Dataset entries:
^^^^^^^^

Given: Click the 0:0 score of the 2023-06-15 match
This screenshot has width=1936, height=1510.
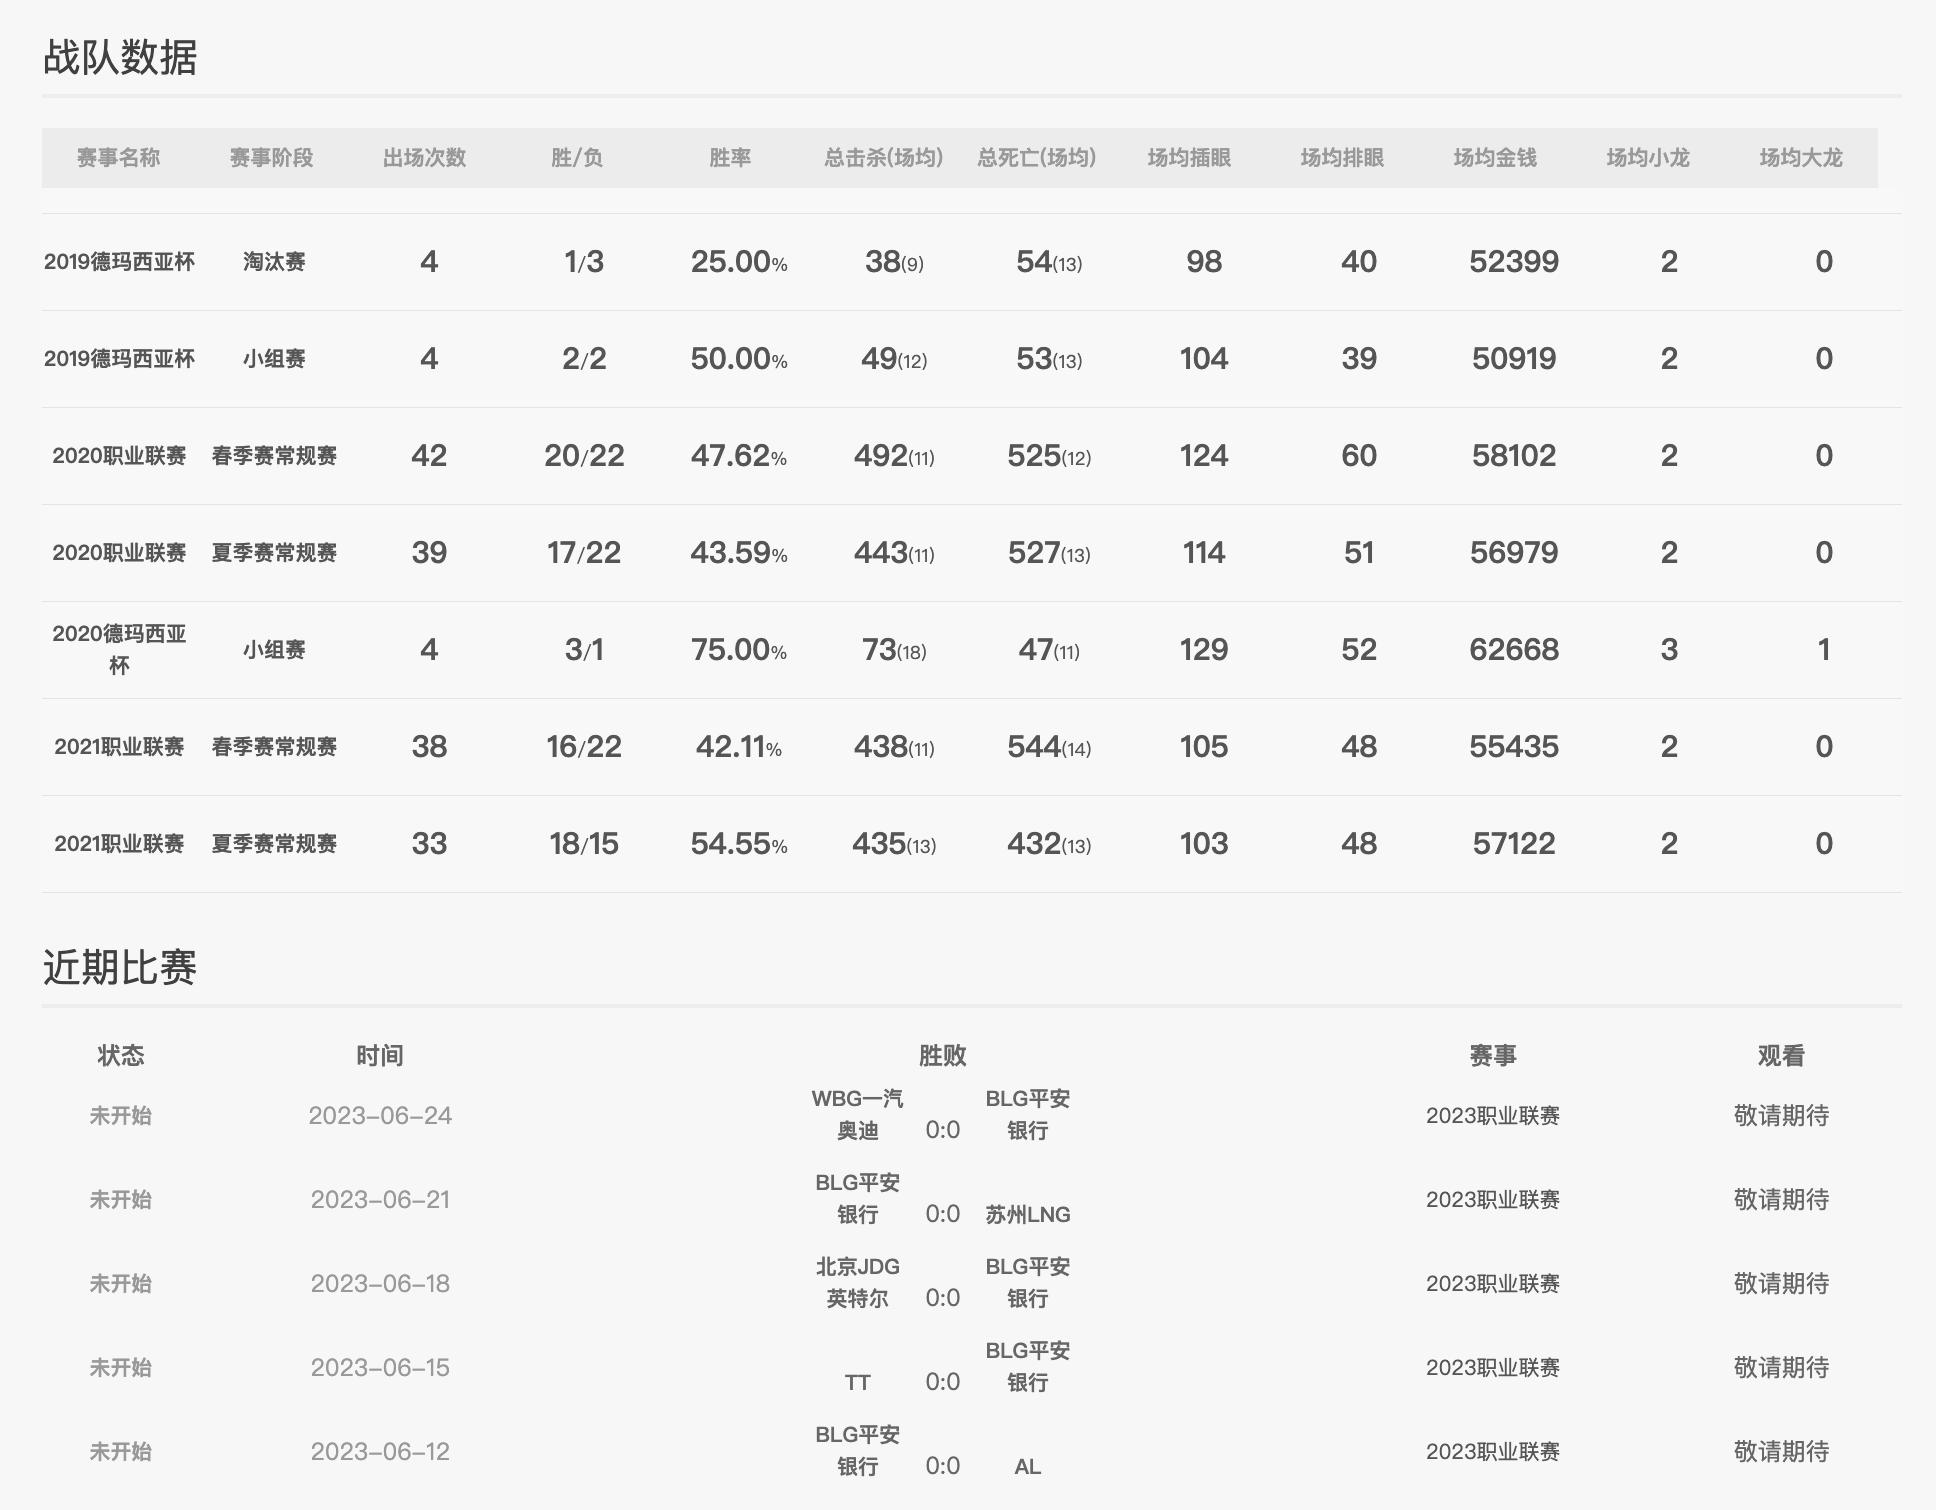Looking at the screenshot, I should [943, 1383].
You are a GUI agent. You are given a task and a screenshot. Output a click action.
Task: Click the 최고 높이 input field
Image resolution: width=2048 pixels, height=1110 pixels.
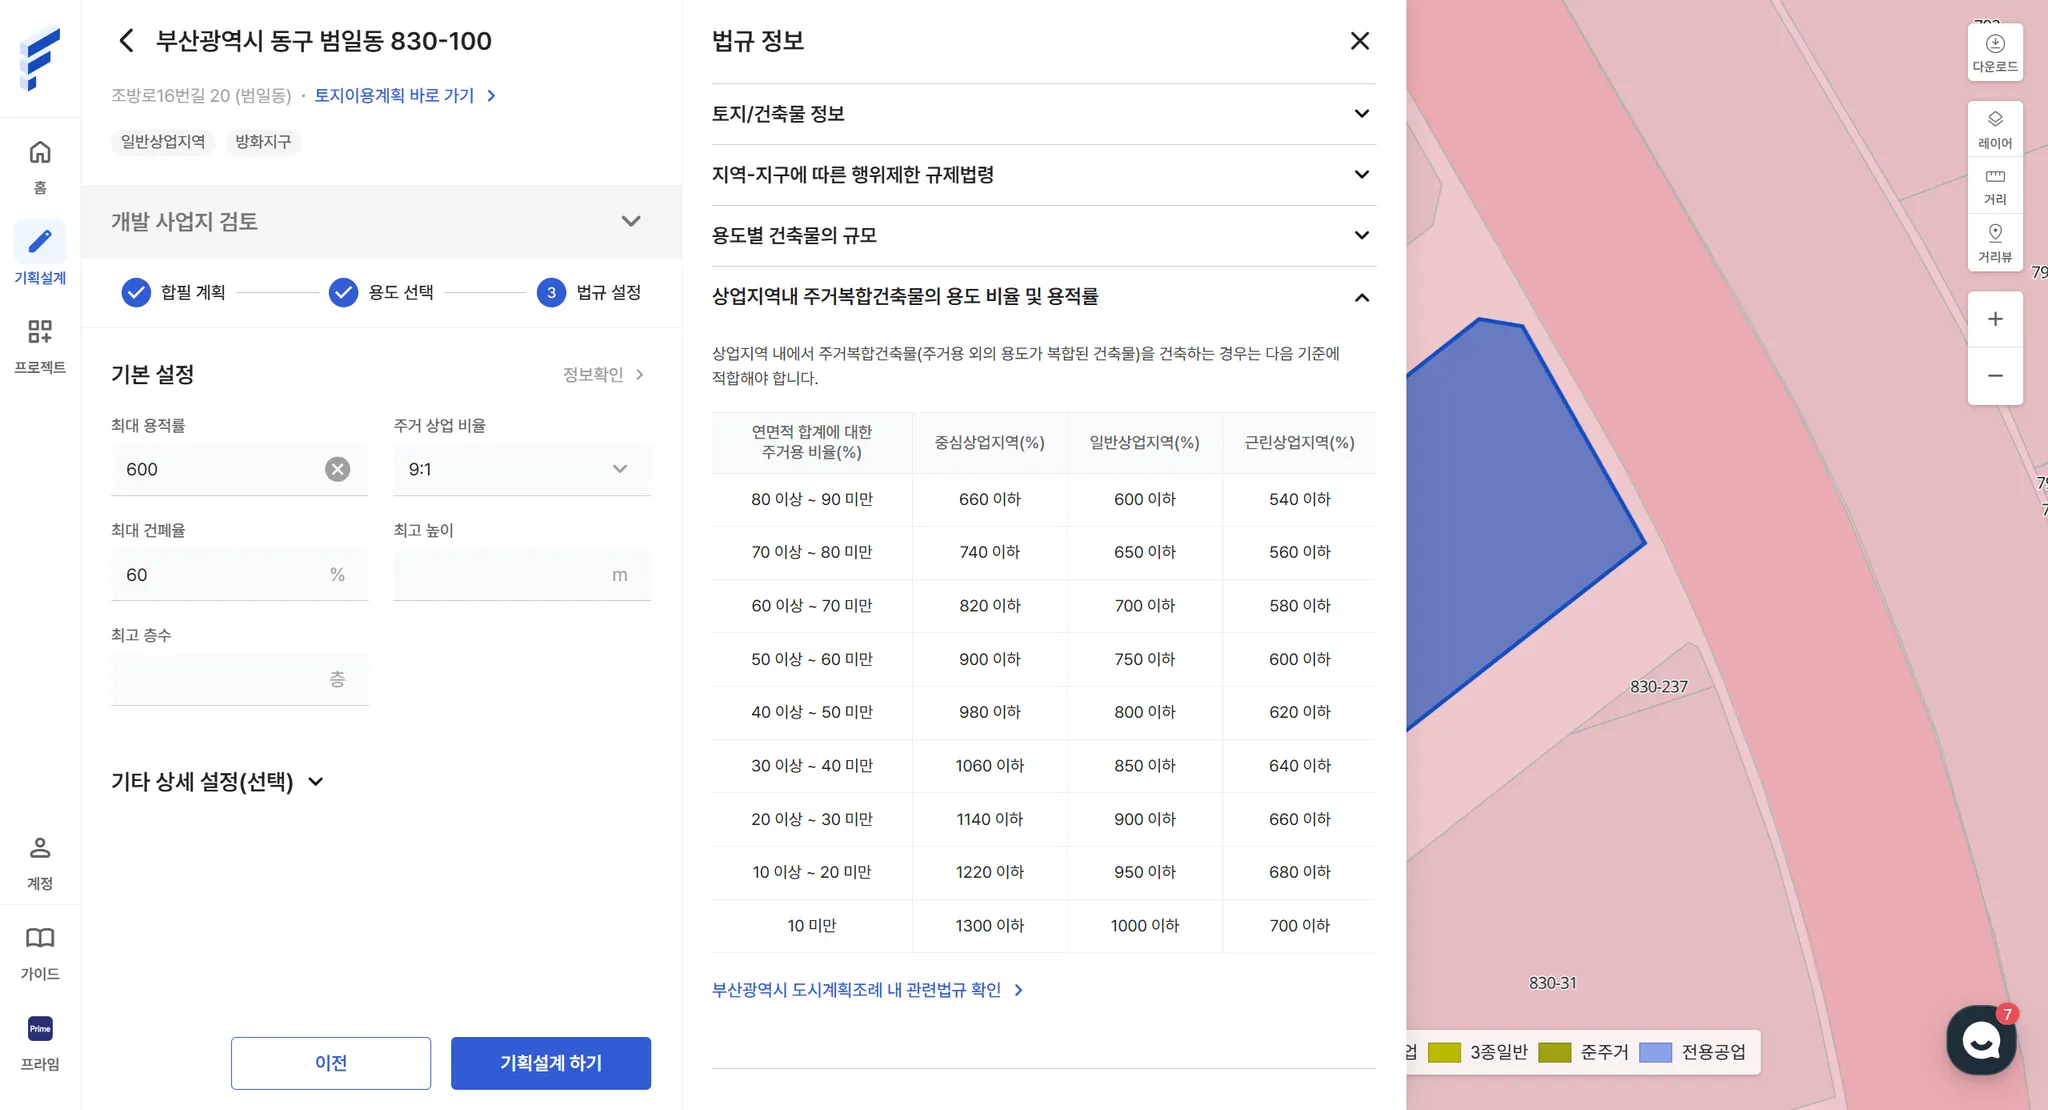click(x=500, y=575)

^^^^^^^^

**Task details**
Leave every picture out and retype exactly the lines of the records above from the one holding "Task: Click the 최고 높이 input field" through the last, both ends included and nothing besides.

**Exercise answer**
Task: Click the 최고 높이 input field
Image resolution: width=2048 pixels, height=1110 pixels.
click(x=500, y=575)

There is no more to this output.